コミット前に自動でチェックを走らせれば、うっかりpushを防げます。

# .pre-commit-config.yaml
repos:
  - repo: https://github.com/gitleaks/gitleaks
    rev: v8.18.0
    hooks:
      - id: gitleaks
# pre-commitのインストールと有効化
pip install pre-commit
pre-commit install

これでgit commitのたびにgitleaksが走り、認証情報が含まれていたらコミットがブロックされます。
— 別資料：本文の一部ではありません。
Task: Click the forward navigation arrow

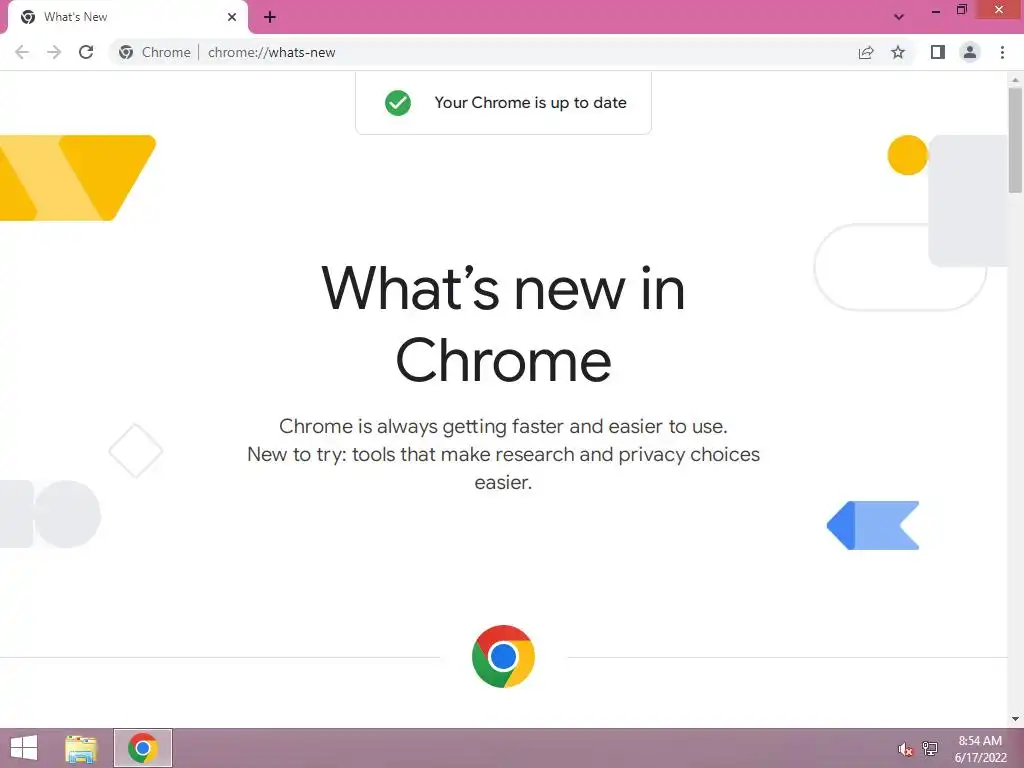Action: tap(54, 52)
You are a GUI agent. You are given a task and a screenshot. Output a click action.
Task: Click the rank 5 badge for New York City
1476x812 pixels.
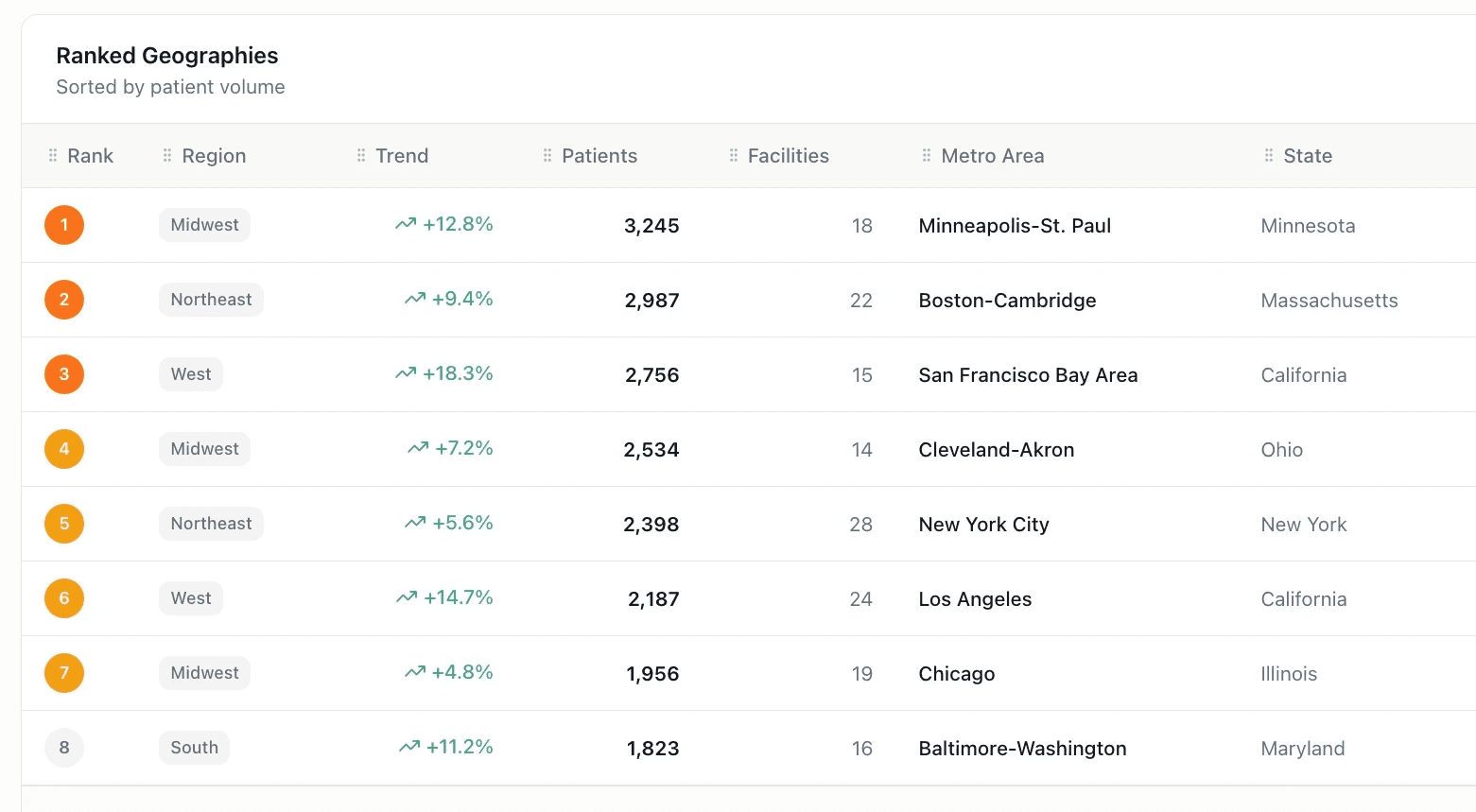tap(63, 524)
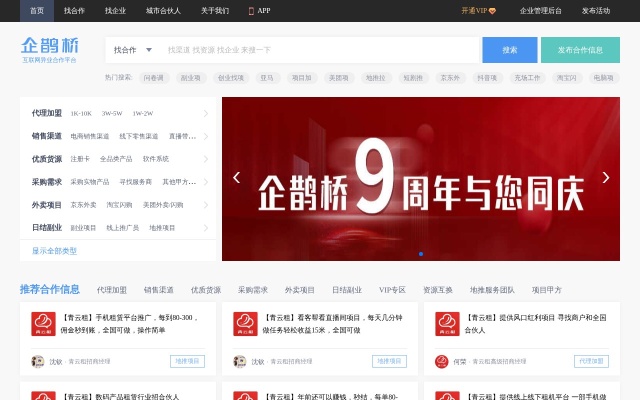
Task: Expand 显示全部类型 to show all categories
Action: coord(54,251)
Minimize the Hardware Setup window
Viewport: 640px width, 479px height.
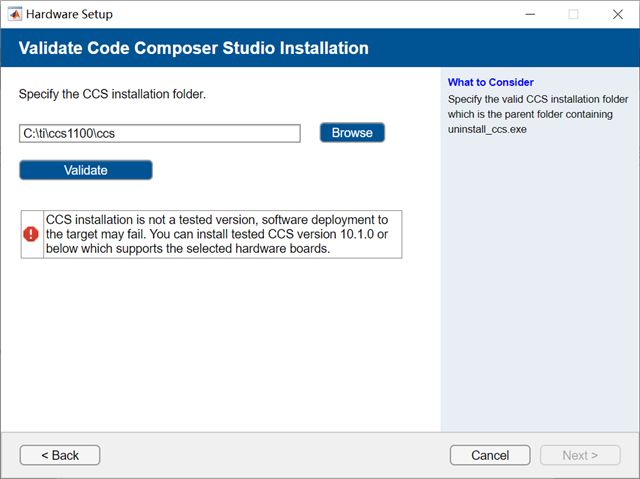527,15
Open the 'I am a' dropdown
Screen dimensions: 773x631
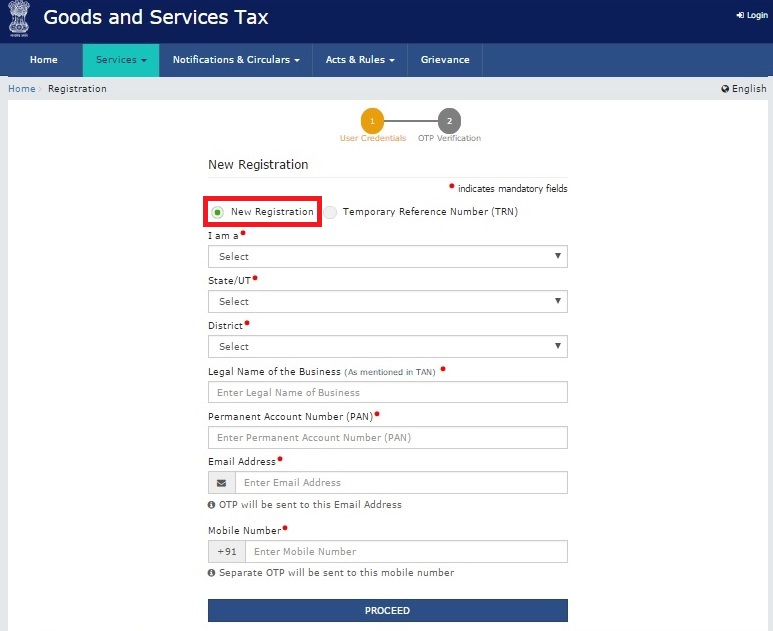387,257
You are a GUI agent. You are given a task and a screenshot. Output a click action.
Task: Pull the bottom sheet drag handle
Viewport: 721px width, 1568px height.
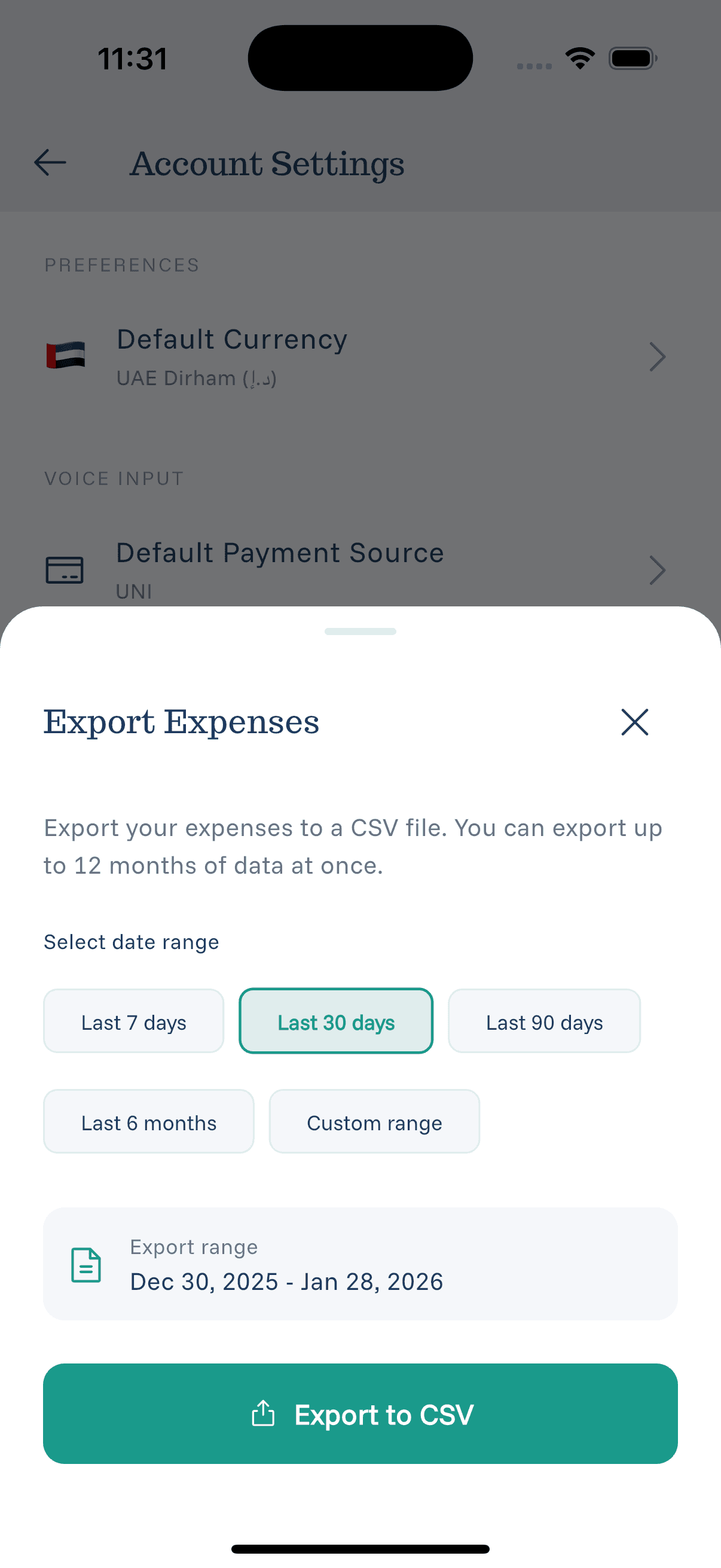(360, 632)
GitHub Secret Scanningを有効化する

GitHub自体にもSecret Scanning機能があり、push時に既知のトークンパターンを検出してアラートを出してくれます。GitHub Organizationの設定から有効化できるので、まだの場合は今すぐオンにしましょう(GitHub Secret Scanning公式ドキュメント)。

.gitignoreの徹底とテンプレート化

プロジェクト初期に.gitignoreを正しく設定するだけで、多くの混入事故を防げます。

# .gitignore に必ず含めるべき項目
.env
.env.*
*.csv
*.sql
*.dump
*.sqlite
*.pem
*.key
credentials/
secrets/
data/

GitHubセキュリティをさらに強化する関連記事

今回の事件を他人事にしないために、GitHub運用のセキュリティ知識を固めておきましょう。

GitHubセキュリティ・開発フロー

CI/CD・インフラ運用

まとめ:「ソースコード管理=セキュリティ」の時代

本記事のポイントを整理します。

  • 事件の概要:GitHub認証情報の漏洩 → 第三者がリポジトリをコピー → ソースコード+個人情報370件が流出の可能性
  • 根本原因は2つ:認証トークンの漏洩と、リポジトリ内への個人情報の混入
  • 今すぐ確認すべき3点:①認証情報がコミット履歴に含まれていないか ②個人情報・本番データがリポジトリにないか ③アクセス権限が最小限か
  • 仕組みで防ぐ:gitleaks + pre-commitフック、GitHub Secret Scanning、.gitignoreの徹底

マネーフォワードほどの規模の企業でも、「個人情報がリポジトリに紛れ込んでいた」という人的ミスが起きています。GitHub自体のセキュリティは堅牢でも、使う側の管理が甘ければ「正しい鍵で正面から入られる」。これは規模を問わず、すべての開発チームに当てはまるリスクです。

この記事を読んだら、まずgitleaks detectを自分のリポジトリで実行してみてください。何も出なければ安心、何か出たら今日中に対処。それだけで、同じ事故に巻き込まれる確率は大幅に下がります。